How does uncertainty influence spatial projections of Anopheles presence in Kenya?

Species distribution models (SDM) are becoming a widely used framework for studying distribution and risk of vector-borne diseases, particularly as a consequence of climate change (Gonzalez et al. 2010; Porretta et al. 2013; Rochlin et al. 2013). Malaria has been one of the most extensively studied vector-borne diseases (Minakawa et al. 2005; Ryan et al. 2006; Afrane et al. 2008; Mboera et al. 2010; Nath et al. 2012), and SDM output has been used by policy makers and various aid organizations to design and implement preventative malaria programs for areas that have been identified as current or future high risk (Gething et al. 2012; Hongoh et al. 2012; Cianci et al. 2015). However, these maps and models are often developed by epidemiologists or other medical researchers and therefore issues related to representing or exploring the uncertainty in the results have often been ignored (Lindsay et al. 1998; Levine et al. 2004).

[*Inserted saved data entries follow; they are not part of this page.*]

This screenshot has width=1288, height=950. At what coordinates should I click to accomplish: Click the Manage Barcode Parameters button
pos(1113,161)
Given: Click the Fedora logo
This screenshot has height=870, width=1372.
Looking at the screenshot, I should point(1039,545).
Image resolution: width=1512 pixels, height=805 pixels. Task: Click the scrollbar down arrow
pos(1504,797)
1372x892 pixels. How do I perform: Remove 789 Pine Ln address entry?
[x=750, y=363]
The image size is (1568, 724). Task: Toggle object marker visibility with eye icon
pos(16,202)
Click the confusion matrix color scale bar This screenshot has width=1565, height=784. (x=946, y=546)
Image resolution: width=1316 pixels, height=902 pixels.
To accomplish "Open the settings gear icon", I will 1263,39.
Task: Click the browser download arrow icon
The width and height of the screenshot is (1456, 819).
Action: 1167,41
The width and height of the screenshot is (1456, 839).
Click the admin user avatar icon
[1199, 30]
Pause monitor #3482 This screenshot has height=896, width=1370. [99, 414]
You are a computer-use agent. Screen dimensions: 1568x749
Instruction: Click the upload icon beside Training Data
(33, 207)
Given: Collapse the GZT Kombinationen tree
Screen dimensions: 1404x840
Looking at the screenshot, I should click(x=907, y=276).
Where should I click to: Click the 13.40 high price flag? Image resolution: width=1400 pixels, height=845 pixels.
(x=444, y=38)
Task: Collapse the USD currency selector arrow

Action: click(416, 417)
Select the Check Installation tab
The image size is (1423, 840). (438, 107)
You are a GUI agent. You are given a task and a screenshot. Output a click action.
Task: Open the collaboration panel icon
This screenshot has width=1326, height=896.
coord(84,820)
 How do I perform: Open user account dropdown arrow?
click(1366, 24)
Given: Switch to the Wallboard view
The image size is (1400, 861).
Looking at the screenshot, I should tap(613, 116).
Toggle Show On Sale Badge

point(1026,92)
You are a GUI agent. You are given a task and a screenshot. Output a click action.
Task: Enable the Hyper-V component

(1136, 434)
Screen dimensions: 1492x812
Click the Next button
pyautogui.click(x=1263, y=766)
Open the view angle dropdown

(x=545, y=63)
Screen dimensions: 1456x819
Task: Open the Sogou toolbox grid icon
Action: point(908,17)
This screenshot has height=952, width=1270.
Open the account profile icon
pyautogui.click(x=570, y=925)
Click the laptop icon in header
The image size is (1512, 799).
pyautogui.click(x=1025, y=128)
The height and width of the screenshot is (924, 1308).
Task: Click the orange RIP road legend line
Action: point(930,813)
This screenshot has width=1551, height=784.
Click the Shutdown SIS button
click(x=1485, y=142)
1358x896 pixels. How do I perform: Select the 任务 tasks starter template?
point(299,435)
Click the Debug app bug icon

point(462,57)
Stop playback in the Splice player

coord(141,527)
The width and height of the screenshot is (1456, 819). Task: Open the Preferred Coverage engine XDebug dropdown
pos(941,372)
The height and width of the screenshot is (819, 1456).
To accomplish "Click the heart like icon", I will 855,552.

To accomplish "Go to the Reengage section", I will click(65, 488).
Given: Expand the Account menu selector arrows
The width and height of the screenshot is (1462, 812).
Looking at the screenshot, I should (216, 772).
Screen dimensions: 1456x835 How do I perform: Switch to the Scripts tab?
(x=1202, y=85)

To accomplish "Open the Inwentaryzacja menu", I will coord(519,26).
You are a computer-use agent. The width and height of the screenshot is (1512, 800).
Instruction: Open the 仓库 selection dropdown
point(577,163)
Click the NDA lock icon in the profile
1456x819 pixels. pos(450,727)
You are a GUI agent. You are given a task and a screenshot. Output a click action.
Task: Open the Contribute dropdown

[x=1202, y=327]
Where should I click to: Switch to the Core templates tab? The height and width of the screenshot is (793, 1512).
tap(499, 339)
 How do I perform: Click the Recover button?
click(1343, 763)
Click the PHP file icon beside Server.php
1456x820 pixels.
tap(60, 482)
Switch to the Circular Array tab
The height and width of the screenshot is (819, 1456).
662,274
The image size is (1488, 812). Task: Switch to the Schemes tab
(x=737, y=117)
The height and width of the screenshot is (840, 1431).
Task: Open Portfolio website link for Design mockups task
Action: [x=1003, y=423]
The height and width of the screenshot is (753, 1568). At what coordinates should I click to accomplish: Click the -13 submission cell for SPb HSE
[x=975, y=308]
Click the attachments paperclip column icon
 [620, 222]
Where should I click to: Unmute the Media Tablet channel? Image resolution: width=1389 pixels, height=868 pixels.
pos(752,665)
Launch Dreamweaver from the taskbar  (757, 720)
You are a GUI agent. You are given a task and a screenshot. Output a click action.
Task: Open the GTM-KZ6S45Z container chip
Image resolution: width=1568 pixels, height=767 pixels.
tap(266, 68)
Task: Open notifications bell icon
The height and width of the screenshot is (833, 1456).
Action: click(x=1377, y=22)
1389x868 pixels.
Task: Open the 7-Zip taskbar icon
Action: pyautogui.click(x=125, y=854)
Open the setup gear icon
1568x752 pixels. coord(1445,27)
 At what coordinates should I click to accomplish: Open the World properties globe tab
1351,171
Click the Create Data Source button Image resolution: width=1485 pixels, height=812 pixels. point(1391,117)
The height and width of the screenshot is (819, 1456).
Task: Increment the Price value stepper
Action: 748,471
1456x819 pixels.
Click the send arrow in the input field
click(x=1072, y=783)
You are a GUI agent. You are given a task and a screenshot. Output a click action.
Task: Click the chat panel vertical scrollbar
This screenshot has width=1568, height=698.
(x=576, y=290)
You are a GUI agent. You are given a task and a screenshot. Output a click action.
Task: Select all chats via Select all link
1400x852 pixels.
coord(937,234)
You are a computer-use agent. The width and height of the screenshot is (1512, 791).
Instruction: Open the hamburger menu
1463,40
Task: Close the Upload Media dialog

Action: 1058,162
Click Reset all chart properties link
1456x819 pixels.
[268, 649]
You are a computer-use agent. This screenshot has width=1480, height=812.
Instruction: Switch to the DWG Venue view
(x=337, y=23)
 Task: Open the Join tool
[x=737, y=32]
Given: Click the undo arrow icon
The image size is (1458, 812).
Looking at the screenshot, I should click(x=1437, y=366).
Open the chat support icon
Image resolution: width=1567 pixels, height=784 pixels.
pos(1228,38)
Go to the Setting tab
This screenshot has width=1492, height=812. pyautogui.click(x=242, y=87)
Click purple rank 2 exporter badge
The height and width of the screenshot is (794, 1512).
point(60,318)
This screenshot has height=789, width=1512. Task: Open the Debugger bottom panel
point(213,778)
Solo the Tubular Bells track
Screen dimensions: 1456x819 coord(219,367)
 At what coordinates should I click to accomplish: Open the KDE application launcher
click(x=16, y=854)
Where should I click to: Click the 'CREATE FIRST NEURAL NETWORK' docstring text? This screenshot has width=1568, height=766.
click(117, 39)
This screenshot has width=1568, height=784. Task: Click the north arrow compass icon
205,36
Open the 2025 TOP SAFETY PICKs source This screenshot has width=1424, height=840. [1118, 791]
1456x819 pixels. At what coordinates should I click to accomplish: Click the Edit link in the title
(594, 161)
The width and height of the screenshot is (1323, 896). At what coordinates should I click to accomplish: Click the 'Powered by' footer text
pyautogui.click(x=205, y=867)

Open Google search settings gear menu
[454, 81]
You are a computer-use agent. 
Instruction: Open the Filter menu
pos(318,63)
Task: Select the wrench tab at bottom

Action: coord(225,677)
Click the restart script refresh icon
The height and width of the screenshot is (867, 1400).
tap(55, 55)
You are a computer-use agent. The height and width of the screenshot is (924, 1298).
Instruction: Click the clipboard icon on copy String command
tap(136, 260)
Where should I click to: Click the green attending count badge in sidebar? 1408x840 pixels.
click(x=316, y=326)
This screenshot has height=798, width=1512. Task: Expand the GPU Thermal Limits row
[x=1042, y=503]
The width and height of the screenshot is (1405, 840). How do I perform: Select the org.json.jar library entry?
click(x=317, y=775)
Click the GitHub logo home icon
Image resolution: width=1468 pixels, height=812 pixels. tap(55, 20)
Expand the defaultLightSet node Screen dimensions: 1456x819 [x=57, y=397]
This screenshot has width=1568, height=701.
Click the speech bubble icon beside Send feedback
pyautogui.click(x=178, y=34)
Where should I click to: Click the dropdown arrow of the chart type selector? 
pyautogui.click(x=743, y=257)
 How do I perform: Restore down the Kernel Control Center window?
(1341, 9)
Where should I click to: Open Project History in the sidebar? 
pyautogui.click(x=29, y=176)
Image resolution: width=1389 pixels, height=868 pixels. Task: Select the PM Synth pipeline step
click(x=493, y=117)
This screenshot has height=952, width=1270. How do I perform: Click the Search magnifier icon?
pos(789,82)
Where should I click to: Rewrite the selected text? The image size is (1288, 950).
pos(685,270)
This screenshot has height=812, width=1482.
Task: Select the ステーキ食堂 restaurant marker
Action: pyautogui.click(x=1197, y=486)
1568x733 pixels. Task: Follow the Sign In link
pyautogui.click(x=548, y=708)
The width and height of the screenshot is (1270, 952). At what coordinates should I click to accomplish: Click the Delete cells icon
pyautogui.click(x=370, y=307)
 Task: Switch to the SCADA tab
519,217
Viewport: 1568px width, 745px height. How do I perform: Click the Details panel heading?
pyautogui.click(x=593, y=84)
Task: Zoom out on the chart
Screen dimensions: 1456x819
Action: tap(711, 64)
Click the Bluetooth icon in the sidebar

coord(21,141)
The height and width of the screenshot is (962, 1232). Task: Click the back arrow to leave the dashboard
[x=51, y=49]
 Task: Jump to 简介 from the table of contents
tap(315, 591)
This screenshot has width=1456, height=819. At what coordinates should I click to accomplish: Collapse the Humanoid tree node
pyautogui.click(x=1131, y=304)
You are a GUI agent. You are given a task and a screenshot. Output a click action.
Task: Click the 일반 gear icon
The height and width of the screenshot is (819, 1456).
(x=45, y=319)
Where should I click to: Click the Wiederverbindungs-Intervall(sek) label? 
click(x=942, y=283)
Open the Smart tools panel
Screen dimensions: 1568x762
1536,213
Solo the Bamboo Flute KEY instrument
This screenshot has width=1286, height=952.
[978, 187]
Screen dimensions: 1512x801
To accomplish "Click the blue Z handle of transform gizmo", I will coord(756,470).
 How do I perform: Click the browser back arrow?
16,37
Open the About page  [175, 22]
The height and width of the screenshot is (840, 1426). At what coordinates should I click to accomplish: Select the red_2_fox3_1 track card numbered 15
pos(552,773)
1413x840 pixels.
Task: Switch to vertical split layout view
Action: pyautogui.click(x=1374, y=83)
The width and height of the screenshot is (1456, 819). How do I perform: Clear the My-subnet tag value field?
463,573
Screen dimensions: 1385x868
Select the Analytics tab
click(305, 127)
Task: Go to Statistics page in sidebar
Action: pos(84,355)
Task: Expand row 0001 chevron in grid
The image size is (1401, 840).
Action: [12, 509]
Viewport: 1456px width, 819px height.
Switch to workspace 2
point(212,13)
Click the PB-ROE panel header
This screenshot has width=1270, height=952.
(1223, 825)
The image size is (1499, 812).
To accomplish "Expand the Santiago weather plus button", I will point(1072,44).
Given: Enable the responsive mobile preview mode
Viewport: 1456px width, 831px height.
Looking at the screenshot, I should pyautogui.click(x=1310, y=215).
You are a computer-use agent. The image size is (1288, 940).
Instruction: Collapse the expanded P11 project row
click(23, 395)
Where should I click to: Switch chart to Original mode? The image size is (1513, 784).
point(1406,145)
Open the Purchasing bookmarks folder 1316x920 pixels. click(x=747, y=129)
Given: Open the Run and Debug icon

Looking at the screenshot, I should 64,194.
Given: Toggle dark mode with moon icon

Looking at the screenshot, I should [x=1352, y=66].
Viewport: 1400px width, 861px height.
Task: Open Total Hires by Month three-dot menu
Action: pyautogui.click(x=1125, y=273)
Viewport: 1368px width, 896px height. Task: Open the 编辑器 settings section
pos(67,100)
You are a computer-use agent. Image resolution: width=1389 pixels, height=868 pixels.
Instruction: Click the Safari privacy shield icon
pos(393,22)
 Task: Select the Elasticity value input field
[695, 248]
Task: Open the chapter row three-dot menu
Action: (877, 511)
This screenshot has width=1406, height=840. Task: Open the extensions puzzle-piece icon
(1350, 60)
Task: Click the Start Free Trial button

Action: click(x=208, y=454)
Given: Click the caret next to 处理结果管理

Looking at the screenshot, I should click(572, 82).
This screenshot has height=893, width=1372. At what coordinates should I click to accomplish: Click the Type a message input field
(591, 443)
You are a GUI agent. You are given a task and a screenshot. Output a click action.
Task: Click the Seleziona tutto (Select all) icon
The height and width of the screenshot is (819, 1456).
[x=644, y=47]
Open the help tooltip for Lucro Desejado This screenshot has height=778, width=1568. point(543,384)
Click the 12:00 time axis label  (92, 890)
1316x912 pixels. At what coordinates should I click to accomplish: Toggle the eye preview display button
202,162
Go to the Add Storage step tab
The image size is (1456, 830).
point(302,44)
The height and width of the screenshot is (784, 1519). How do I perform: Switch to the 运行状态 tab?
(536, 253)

Many sources of uncertainty in model outputs have been identified in SDM research, ranging from data type or measurement level (e.g., presence-only vs. presence-absence, abundance), to statistical method, to subjective decisions related to mapping the results (e.g., threshold selected to discretize continuous output). This studies employs SDM to project the spatial distribution of four species of Anopheles (malaria-carrying mosquitoes) in Kenya, focusing on the representation of uncertainty and its propagation associated with aspects of the modeling methods and the data used.